Work task: From the data below, set down exactly the lines between the one holding "[Search] (1158, 612)" and the one holding "2026 Premium Season Tickets (208, 981)", inclusive, and no others.
━━━ Given data ━━━
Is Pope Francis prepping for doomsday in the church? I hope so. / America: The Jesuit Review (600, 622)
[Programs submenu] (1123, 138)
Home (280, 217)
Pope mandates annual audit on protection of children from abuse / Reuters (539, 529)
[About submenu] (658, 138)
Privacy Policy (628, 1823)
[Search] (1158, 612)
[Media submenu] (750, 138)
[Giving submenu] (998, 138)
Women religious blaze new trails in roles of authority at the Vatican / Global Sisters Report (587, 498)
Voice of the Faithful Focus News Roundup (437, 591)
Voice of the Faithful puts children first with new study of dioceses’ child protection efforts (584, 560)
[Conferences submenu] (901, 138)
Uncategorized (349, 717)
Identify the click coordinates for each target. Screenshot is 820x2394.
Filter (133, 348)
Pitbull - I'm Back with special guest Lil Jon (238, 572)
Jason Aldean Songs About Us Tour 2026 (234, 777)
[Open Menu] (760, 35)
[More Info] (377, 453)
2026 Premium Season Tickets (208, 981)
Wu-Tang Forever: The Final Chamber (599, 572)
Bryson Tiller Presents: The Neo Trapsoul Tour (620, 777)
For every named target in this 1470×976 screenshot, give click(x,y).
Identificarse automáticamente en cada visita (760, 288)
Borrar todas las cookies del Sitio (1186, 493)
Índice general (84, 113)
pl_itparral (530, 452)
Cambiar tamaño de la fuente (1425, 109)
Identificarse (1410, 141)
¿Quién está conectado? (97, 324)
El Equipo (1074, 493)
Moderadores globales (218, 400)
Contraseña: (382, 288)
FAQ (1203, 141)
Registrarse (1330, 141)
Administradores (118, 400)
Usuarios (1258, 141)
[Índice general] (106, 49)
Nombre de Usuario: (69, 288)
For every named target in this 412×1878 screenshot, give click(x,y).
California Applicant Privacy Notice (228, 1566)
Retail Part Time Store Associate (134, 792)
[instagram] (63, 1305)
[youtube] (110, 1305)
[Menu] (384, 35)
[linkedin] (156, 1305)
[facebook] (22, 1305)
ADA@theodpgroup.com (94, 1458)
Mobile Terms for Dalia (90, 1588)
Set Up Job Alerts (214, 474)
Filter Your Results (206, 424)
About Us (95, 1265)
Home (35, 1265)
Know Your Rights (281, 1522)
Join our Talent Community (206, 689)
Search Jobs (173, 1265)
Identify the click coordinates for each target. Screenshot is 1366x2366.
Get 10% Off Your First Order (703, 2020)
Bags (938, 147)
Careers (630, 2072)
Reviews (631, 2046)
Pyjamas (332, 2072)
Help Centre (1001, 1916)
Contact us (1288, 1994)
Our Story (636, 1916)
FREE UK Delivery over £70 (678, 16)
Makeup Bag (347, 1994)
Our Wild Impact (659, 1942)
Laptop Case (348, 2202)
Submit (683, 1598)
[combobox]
━━━
Written solution:
[Search] (1158, 612)
[Media submenu] (750, 138)
[Giving submenu] (998, 138)
Women religious blaze new trails in roles of authority at the Vatican / Global Sisters Report (587, 498)
Voice of the Faithful Focus News Roundup (437, 591)
Voice of the Faithful puts children first with new study of dioceses’ child protection efforts (584, 560)
[Conferences submenu] (901, 138)
Uncategorized (349, 717)
Identify the click coordinates for each target. Screenshot is 820x2394.
Filter (133, 348)
Pitbull - I'm Back with special guest Lil Jon (238, 572)
Jason Aldean Songs About Us Tour 2026 (234, 777)
[Open Menu] (760, 35)
[More Info] (377, 453)
2026 Premium Season Tickets (208, 981)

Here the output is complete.